Zizek the great communicator. Just as the agnostics seem like theorizers and the pedagogues seem like teachers, these three seem like big-hall lecturers, and so do the last category of writers that I want to highlight – those for whom the adequacy threshold is only met when talk is succeeded by practical action. Let’s call them the applied philosophers. Jaakko Hintikka argues, for instance, that philosophy would only be adequately dealing with big issues if its vaunted discussions result in “constructive practical or ideological suggestions.” John Searle concurs, demonstrating two “philosophical mistakes made in current American and Coalition policy:” the category mistake of declaring war on the method of terrorism, which Searle argues is “like having a war against transportation;” and “the fallacy of assuming that big events must have big causes.” Had philosophers applied their minds to help to give 9/11 a sense of scale, Searle believes, perhaps it would have been possible to encourage a more precise response rather than pursuing the ill-defined military adventures of recent years.
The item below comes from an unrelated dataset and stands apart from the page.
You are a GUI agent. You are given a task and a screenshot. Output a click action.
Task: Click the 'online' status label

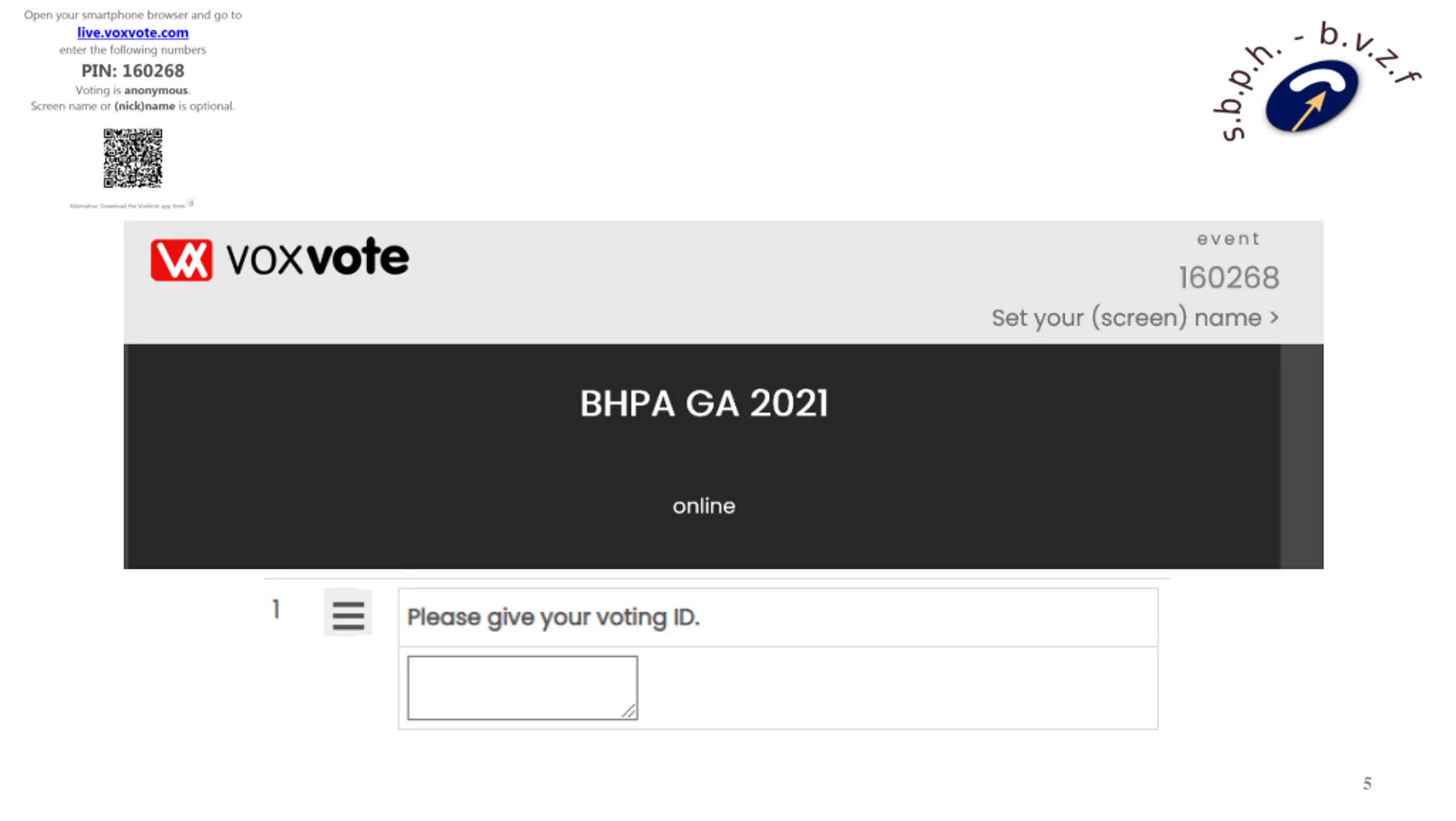(704, 506)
Of course, the standard of adequacy-as-application sets a bar that is far higher than the others noted above. The first three groups found ways to turn at least one of the traditional roles of the philosopher into an affirmative source of meaning with which to define responsive adequacy. In other words, if we do enough writing, teaching, theorizing or public lecturing that responds to the big events, then we will satisfy at least one of the agnostics, pedagogues or lecturers. But the last two philosophers wants to use political policies as the measure of adequacy of the philosophical response. This is most unrealistic. In the first place, this idea exports the measurement of adequacy from the actual philosopher and places it in the hands of the politician who acts on suggestions. It is seldom shrewd to hand philosophy’s proxy to politics. Secondly, this notion presupposes that philosophers actually qualify for the list of those who are consulted for their views on pressing matters of state. If we wait for someone to meet this last test before we are allowed to declare philosophy adequately responsive, we shall be waiting for a very long time indeed.
In any case, TPM ought to be commended on its anniversary for giving us this small but useful aperture through which to peer in on the variegated ways in which philosophers think about adequacy in the contexts of their professional and public roles. Indeed, I think TPM’s post gives us more perspective on the ambitions of the philosophical mind than it actually tells us about how philosophy has managed to muddle through the last ten years – adequately, as always.